▶ [SUPPLIED PASSAGE]
Segment Open

Prince William (L) with Prince Andrew (C) and Prince Charles (R) wearing ceremonial robes during the procession to St George’s Chapel in Windsor as part of the annual Order of the Garter service
By Rebecca English
Prince William swapped his flying helmet for an extravagantly plumed hat at today’s Most Noble Order of the Garter Service.
The future king, who was created a knight of Britain’s oldest order of chivalry last year, took part in the annual procession alongside his father, grandmother and grandfather in the precincts of Windsor Castle.
Founded by Edward 111 in 1348, there is a maximum of 24 companion knights at any one time and their number is usually made up of senior politicians, members of the Royal Family and eminent public figures.
Knights of the order are required to display a banner of arms at the chapel, together with a helmet, crest and sword and an enamelled stallplate. They also carry the letters KG after their name for life.
Unusually, the honour is in the Queen’s personal gift without advice from Government ministers and William’s inclusion is the first of several offices he will hold as his royal duties increase.
Dressed in a blue velvet cloak and black hat complete with ostrich plume, the 26-year-old prince, who is currently training to become an RAF Search and Rescue helicopter pilot, towered over his father and other family members, which included the Duke of York, the Princess Royal and Earl of Wessex.

Segment Closed

▶ [DIRECTIONS]
**A)** Transcribe the part of the Garter service article starting with "Founded by Edward" and going on through "Earl of Wessex.".
**B)** Write the next part of the article about Prince William at the Order of the Garter service, picking up after its final sentence.

[Stored data entries]

Segment Open

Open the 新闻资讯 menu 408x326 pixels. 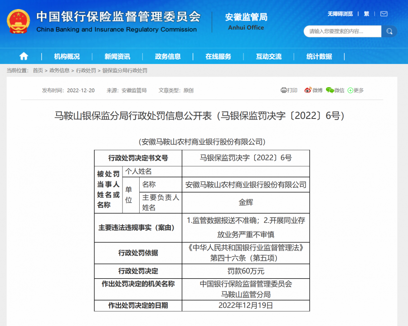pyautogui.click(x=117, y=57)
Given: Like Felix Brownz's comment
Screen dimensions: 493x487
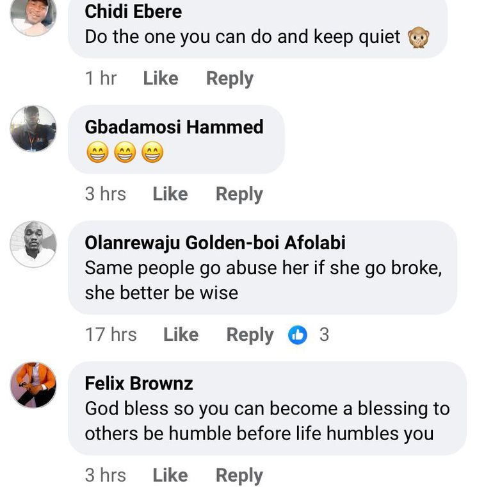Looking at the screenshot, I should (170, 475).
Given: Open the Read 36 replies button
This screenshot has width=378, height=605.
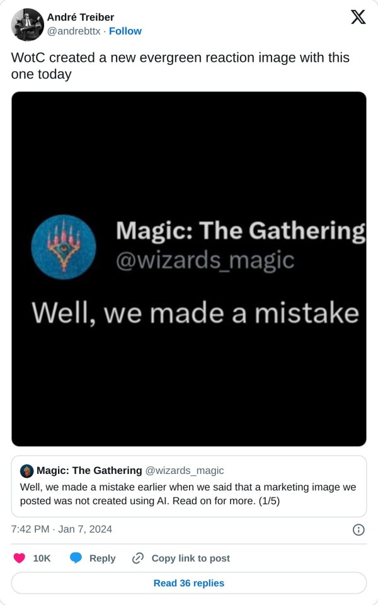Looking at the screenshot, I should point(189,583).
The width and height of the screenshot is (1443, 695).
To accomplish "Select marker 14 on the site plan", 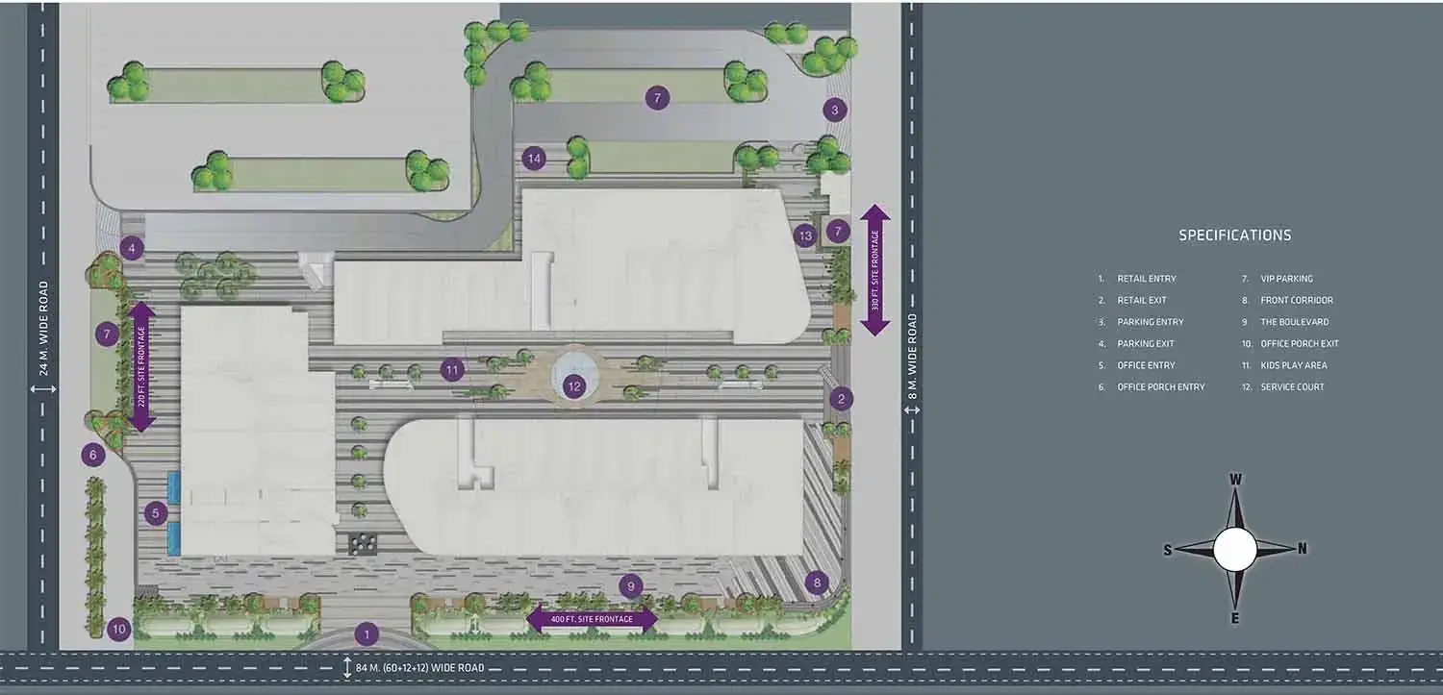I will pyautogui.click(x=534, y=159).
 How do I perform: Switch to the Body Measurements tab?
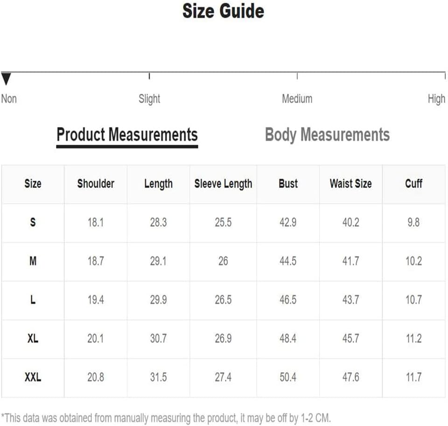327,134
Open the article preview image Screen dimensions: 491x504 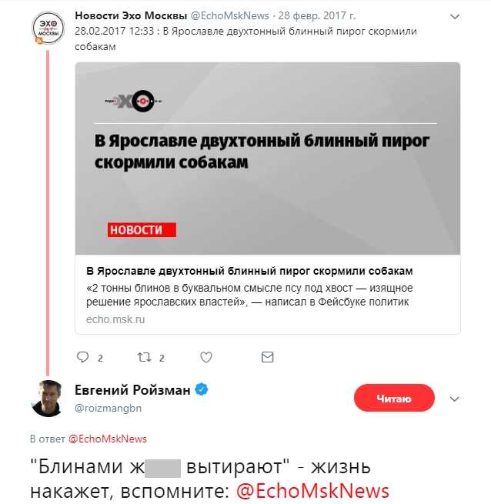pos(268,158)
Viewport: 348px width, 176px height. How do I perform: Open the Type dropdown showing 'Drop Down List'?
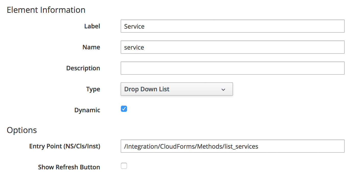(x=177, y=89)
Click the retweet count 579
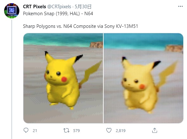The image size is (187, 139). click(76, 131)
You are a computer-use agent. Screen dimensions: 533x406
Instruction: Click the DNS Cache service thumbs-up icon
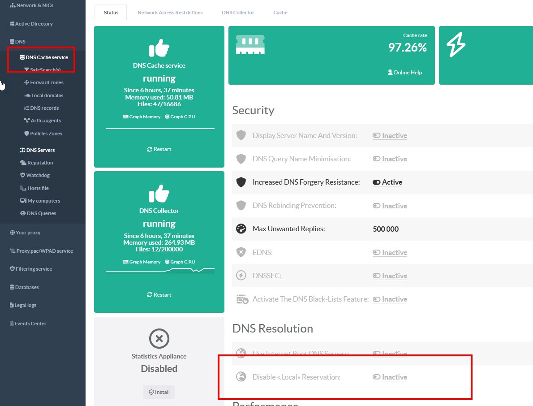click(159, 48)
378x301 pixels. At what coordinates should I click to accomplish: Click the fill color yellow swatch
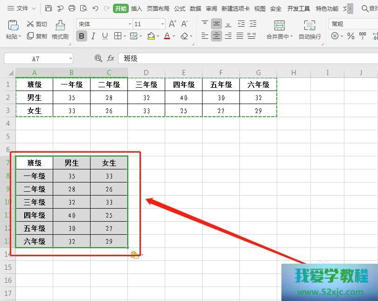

Segment Closed

▶ [ANSWERS BY ITEM NUMBER]
**A)**
Founded by Edward 111 in 1348, there is a maximum of 24 companion knights at any one time and their number is usually made up of senior politicians, members of the Royal Family and eminent public figures.
Knights of the order are required to display a banner of arms at the chapel, together with a helmet, crest and sword and an enamelled stallplate. They also carry the letters KG after their name for life.
Unusually, the honour is in the Queen’s personal gift without advice from Government ministers and William’s inclusion is the first of several offices he will hold as his royal duties increase.
Dressed in a blue velvet cloak and black hat complete with ostrich plume, the 26-year-old prince, who is currently training to become an RAF Search and Rescue helicopter pilot, towered over his father and other family members, which included the Duke of York, the Princess Royal and Earl of Wessex.

**B)**
A spokesman said he had been given the day off from training at RAF Shawbury to attend the event but would be back in the cockpit the following day.
He smiled shyly and gave the occasional wave to cheering members of the public allowed inside to watch the knights walk from the castle, where they had enjoyed lunch with the Queen, to St George’s Chapel for the traditional service of thanksgiving.
One notable absence from the event was Baroness Thatcher, who remains in hospital after breaking her arm last week in a fall at her London home.
The 83-year-old former Prime Minister – who was made a member of the ancient order in April 1995 a few years after her time in office had ended – was always doubtful for the event after the accident.
Plans had been put in place, however, to have her pre-seated in St George’s Chapel for the service instead of walking through the grounds of the castle just in case.
However a spokesman said that Lady Thatcher will be kept in for several more days at London’s Chelsea and Westminster Hospital as a precaution.